__Request__. Convert the lines below, from the line containing "height dimension label?" to the line containing "[x=142, y=224]", into a Markdown table with the columns Number and Content, one row per line with blank lines skipped. Leave the pictures out.

** Start **

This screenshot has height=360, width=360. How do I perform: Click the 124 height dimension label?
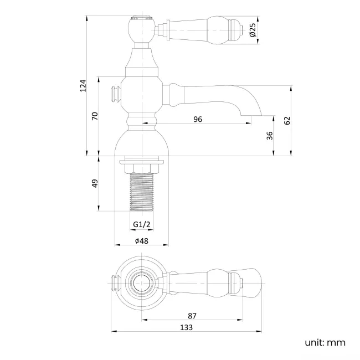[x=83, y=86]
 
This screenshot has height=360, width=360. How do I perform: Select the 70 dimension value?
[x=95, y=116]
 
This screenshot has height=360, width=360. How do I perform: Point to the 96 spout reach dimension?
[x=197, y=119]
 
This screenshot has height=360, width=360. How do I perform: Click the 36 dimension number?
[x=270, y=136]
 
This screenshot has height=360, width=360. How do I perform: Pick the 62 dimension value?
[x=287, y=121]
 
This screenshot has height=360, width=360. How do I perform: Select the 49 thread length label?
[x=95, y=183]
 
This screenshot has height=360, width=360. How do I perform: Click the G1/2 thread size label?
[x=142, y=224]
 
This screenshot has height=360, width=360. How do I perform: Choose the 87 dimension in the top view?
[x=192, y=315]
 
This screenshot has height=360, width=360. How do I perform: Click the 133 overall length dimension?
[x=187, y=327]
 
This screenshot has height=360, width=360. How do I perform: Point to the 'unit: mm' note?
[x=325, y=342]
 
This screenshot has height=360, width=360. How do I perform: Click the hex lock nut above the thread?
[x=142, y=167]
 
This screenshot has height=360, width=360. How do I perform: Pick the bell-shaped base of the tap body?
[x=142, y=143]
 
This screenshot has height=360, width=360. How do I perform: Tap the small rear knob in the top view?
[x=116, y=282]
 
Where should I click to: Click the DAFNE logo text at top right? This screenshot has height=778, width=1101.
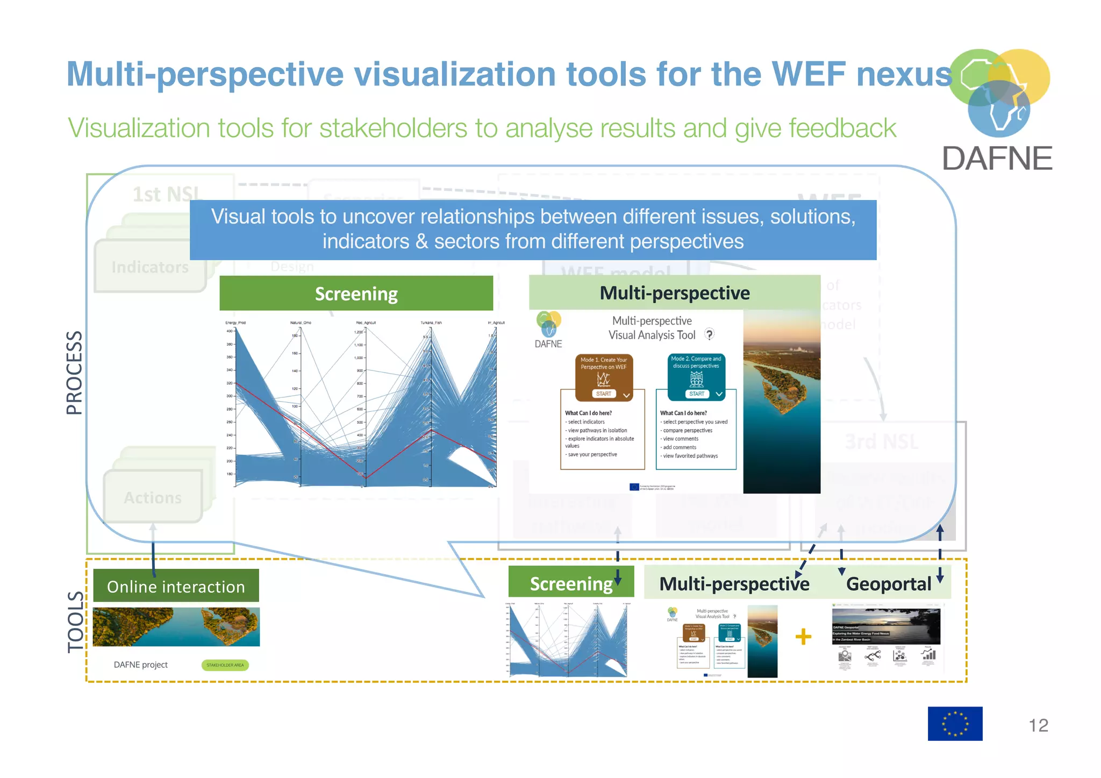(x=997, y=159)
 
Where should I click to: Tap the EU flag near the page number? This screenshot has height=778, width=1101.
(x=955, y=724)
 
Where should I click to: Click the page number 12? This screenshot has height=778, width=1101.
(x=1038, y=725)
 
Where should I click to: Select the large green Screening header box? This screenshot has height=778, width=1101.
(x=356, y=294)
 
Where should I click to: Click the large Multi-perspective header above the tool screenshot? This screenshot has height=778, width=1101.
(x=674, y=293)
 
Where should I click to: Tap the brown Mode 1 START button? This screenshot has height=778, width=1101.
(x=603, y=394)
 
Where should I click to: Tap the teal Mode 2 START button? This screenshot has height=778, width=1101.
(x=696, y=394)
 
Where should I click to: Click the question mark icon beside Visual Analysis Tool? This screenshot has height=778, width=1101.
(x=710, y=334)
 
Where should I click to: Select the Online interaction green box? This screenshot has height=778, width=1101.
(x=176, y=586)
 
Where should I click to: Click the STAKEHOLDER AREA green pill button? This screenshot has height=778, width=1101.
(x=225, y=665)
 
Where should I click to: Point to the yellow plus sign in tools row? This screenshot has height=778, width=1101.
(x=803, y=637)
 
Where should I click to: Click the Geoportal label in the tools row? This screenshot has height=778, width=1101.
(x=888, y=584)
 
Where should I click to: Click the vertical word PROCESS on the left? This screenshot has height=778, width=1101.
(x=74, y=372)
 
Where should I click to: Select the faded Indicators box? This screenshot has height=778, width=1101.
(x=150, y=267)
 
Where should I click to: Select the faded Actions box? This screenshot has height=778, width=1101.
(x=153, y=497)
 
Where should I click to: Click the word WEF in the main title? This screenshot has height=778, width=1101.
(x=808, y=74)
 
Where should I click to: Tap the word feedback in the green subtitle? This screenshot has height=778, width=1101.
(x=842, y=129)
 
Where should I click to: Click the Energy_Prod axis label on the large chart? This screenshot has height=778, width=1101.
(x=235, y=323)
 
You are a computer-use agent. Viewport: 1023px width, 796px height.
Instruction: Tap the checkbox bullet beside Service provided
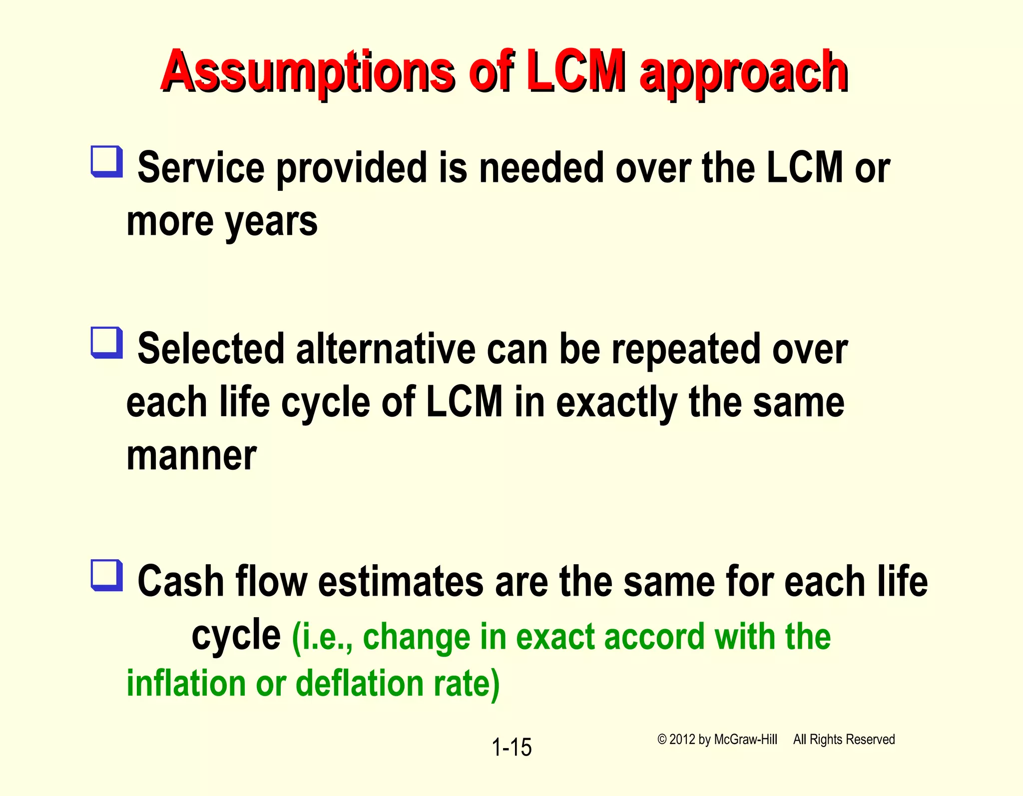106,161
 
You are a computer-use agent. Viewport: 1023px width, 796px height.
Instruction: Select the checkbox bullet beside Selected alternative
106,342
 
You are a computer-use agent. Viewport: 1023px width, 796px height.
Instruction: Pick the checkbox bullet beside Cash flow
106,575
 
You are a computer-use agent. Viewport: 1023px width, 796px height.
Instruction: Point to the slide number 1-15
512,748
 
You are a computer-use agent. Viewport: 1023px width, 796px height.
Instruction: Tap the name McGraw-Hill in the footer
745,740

** End **
** Start **

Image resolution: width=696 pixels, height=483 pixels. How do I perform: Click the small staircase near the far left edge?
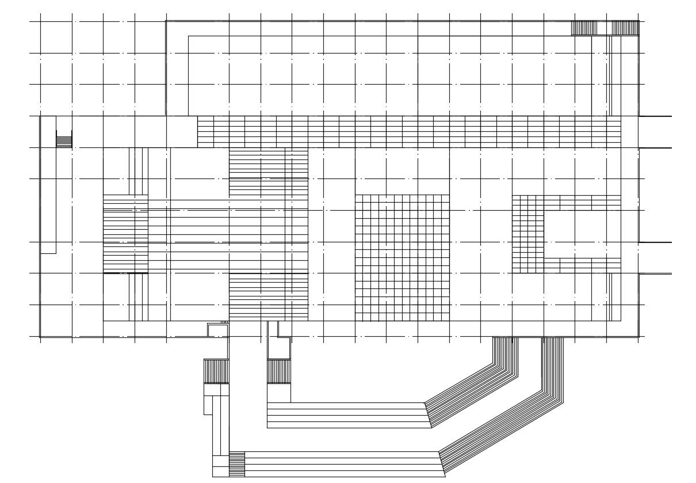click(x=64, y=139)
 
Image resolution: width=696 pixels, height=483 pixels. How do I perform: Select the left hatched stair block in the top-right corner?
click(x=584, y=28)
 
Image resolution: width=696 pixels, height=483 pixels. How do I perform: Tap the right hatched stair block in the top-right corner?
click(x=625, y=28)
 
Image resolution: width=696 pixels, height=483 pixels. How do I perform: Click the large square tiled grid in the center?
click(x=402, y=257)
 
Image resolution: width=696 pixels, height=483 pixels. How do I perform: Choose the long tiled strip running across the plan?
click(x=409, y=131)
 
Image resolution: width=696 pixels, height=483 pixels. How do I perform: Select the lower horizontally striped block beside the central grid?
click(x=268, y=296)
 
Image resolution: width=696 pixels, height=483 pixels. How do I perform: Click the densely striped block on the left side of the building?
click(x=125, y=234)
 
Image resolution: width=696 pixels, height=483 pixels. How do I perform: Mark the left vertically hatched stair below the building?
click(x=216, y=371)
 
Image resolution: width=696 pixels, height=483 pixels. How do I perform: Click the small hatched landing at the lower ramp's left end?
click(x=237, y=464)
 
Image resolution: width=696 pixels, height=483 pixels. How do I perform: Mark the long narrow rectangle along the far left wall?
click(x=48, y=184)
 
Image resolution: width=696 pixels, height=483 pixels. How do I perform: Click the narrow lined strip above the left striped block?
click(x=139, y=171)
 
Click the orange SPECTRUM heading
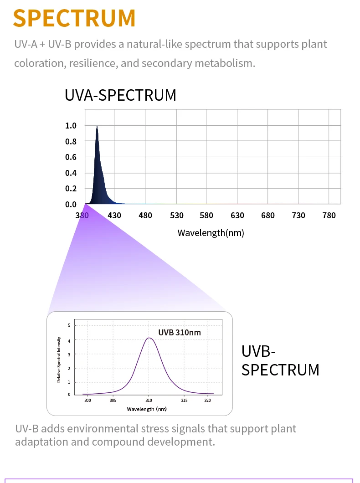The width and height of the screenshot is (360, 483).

** End **

__Answer to the exercise__.
| Number | Content |
|---|---|
| 1 | This screenshot has height=360, width=360. How do I perform: Click the 124 height dimension label? |
| 2 | [x=83, y=86] |
| 3 | This screenshot has height=360, width=360. How do I perform: Select the 70 dimension value? |
| 4 | [x=95, y=116] |
| 5 | This screenshot has height=360, width=360. How do I perform: Point to the 96 spout reach dimension? |
| 6 | [x=197, y=119] |
| 7 | This screenshot has height=360, width=360. How do I perform: Click the 36 dimension number? |
| 8 | [x=270, y=136] |
| 9 | This screenshot has height=360, width=360. How do I perform: Pick the 62 dimension value? |
| 10 | [x=287, y=121] |
| 11 | This screenshot has height=360, width=360. How do I perform: Select the 49 thread length label? |
| 12 | [x=95, y=183] |
| 13 | This screenshot has height=360, width=360. How do I perform: Click the G1/2 thread size label? |
| 14 | [x=142, y=224] |